> _GIVEN DATA_:

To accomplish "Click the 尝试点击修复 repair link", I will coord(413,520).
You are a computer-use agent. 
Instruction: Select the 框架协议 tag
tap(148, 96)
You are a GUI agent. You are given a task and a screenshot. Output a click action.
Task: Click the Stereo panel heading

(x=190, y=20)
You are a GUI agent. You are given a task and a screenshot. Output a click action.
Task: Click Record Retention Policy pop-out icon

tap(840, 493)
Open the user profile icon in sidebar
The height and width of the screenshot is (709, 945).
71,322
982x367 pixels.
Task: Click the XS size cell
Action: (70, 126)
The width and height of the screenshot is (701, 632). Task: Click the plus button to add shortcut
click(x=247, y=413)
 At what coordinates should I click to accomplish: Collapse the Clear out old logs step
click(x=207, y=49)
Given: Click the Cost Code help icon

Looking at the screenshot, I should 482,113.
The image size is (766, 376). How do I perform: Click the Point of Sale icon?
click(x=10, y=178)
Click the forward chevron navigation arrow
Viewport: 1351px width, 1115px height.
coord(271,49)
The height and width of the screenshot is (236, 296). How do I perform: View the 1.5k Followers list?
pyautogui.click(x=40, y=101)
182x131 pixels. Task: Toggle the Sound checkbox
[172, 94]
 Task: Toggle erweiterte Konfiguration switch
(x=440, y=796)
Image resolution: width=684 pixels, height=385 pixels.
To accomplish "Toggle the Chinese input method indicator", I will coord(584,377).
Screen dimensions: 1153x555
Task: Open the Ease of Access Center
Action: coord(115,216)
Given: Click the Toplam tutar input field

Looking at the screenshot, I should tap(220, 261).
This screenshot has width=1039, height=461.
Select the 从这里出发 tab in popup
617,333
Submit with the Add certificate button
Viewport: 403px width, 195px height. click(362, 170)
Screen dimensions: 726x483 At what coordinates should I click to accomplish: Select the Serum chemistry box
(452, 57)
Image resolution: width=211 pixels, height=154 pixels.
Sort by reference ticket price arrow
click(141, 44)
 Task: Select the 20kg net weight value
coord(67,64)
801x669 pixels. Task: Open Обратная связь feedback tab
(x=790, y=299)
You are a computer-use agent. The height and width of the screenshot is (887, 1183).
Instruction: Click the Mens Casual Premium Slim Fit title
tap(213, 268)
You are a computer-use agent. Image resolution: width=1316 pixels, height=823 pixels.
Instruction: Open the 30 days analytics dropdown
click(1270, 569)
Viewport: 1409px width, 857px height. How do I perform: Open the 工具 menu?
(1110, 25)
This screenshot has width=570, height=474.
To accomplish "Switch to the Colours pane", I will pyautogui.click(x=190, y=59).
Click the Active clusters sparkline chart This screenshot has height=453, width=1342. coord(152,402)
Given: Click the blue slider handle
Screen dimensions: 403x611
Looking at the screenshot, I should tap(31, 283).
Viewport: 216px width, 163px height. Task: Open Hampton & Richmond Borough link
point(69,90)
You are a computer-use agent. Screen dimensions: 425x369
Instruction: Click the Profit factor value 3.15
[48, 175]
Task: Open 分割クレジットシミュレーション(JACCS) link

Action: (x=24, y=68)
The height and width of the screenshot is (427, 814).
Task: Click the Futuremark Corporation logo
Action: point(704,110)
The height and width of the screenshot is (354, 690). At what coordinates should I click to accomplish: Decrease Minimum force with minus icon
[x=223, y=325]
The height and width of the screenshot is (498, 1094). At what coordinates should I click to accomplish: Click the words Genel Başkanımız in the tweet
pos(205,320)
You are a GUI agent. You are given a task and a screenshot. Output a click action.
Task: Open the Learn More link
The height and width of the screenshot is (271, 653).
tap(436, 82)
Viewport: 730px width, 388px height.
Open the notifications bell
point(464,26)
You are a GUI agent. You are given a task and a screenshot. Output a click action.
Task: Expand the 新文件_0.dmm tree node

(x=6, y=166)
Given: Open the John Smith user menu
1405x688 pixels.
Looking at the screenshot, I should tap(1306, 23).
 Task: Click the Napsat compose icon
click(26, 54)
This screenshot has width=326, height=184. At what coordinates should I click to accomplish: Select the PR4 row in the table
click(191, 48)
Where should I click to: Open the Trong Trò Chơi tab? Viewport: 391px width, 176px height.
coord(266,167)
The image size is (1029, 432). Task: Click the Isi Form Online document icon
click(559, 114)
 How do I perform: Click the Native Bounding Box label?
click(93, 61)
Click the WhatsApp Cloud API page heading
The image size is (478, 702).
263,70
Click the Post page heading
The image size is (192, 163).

> _ABOUT THIS EXERCISE_: For the data above, state how many of its lines contain the word "resolution", giving no other text.

> _SOLUTION TO THE PROBLEM_: 3